ウソはバレる I・サイモンソン、E・ローゼン著
変化する現代消費社会を活写
ネット情報の利用で消費者の購買行動に変化が起きているというのが本書のテーマである。ある製品を買おうとするとき、ネットを検索してレビュー・サイトを探し、愛用者が製品について書いた感想を読めば、購入して後悔する可能性は断然小さくなる。
これまでの消費者は、購入時の不確実性を小さくするために、製品のブランドをあてにしてきた。以前に買った同じブランドの製品が良かったから、今回も購入する。つまり、売り手は情報面で有利な立場にあり、売り手主導のマーケティングによってヒット商品を生み出せた。
新しい時代は本当に価値のある製品でなければ売れにくい。本書の原題の邦訳は「絶対価値」。これは相対価値に対置させる概念である。従来の消費者は製品情報にうとく、良さそうな製品は類似品との相対比較で選んでいた。最近は、レビュー・サイトで製品情報が「見える化」され、消費者は品質を他との比較ではなく、どれが良いかという基準で選ぶ。製造国の信頼性も関係がなくなる。スイスの時計といった商品イメージが役に立ちにくい。
20世紀の一流ブランドは、多くのカテゴリーで驚くほど安定していた。ブランド名は品質を測る主な基準でなくなり、ブランドを支えてきた忠実な消費者がいなくなっていく。だから、すでにヒット商品を送り出している企業であっても、次の商品で大失敗する可能性がある。
反対に無名ブランドでも成功するチャンスはいくらでも生まれる。しばらくヒット商品を生み出せていない日本企業にも優れた製品さえあれば、チャンスは大ありということである。企業にとって重要なのは、バーチャルリアリティーや人工知能をはじめとする最新テクノロジーに目を向け、消費者の好みを懸命に追跡して、自分たちの戦略や戦術を機動的に調整していくことである。
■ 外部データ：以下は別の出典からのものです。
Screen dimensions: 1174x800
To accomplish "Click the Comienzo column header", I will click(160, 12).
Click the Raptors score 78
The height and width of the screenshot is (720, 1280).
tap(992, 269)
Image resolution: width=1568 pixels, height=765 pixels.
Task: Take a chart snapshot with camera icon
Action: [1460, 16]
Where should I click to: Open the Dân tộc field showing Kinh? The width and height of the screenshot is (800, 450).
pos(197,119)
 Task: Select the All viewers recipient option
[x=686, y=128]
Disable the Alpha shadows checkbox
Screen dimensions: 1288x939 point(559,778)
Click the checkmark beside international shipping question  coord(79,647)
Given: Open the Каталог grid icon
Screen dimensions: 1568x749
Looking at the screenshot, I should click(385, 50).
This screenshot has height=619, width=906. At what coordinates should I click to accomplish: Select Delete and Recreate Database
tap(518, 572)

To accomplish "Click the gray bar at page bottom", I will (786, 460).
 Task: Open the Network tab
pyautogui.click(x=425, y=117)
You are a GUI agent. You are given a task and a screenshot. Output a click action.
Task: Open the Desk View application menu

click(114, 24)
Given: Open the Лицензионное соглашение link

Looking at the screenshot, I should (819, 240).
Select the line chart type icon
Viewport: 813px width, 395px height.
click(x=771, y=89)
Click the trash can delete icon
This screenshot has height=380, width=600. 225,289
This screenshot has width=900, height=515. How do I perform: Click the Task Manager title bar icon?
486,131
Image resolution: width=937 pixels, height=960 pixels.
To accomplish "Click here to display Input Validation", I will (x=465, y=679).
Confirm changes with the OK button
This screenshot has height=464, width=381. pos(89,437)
本書の世界観は、時代をやや先取りしすぎという声もあろう。売り手の提供する情報に踊らされやすい消費者は今も多く残っている。それでも消費者は、自分が暗闇の中にいると気づき始めている。製品情報の不確実さを前提に、製品やサービスの絶対価値を知ることができるツールに急速になじんでいく。主導権を握るのは、ツールを駆使する消費者。抑え切れない欲求に突き動かされる好奇心旺盛な人たちである。本書はそうした断面を切り取り、変化する世界を活写している。